__REQUIREMENT__: Recast everything from the line containing "Where should I" down to the line containing "coord(188,218)" as a two-column CSV with headers input and output, one row per item, putting the text in input and its answer in output, each in a single quoted field with line breaks replaced by spaces. Leave the pictures out.

__RECORDS SUPPLIED__:
## start

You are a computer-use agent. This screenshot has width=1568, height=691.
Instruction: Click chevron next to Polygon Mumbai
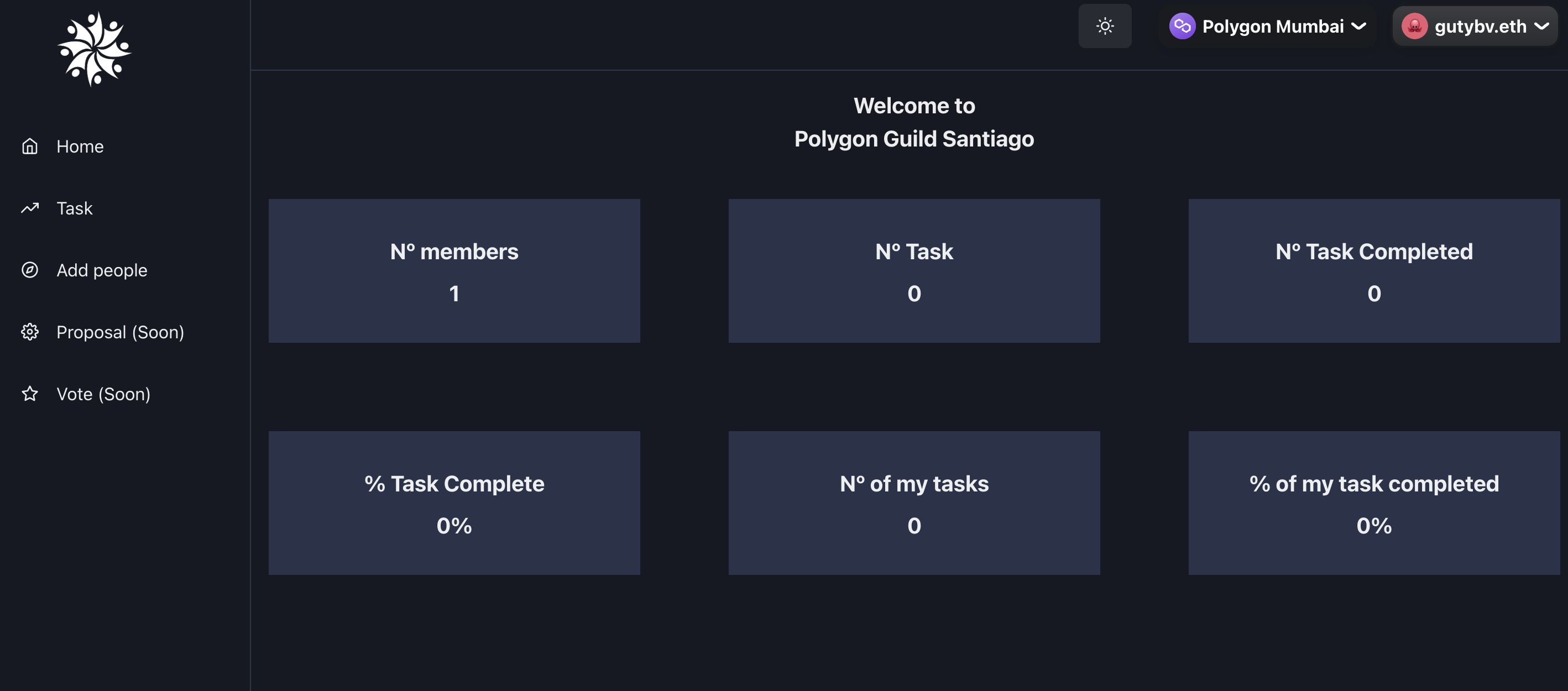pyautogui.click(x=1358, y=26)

## end
## start

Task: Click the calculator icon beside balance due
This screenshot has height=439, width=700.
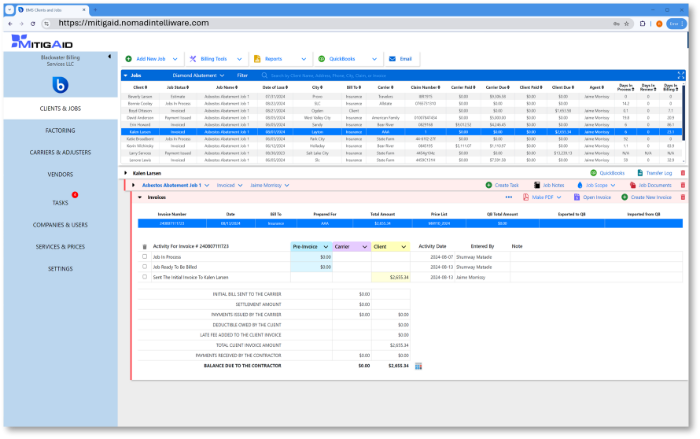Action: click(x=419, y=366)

## end
## start

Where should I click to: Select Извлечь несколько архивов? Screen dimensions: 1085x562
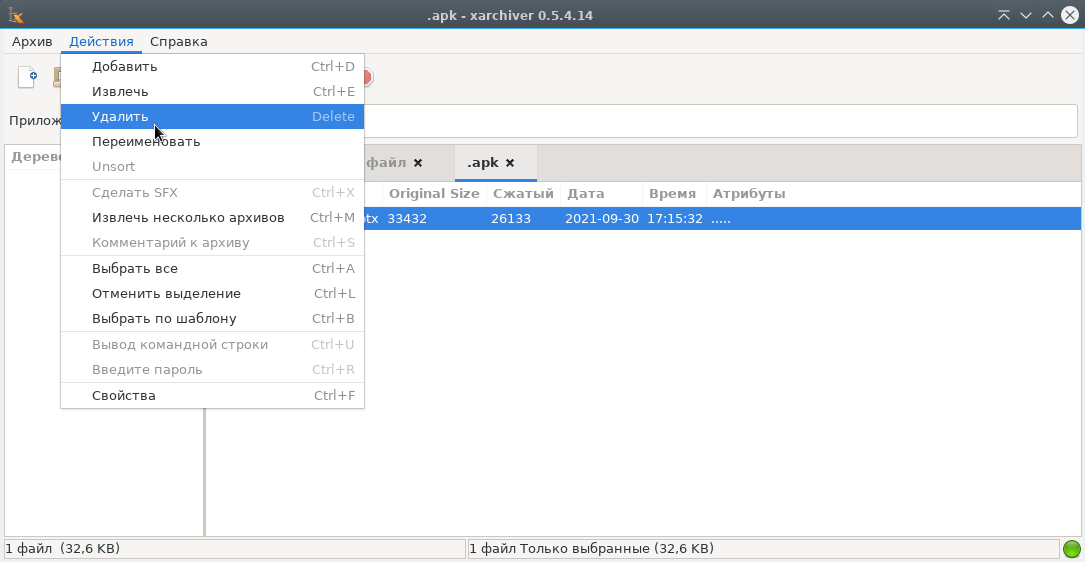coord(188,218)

## end

__SOLUTION TO THE EXERCISE__:
input,output
"Where should I click to: Select Извлечь несколько архивов? Screen dimensions: 1085x562","coord(188,218)"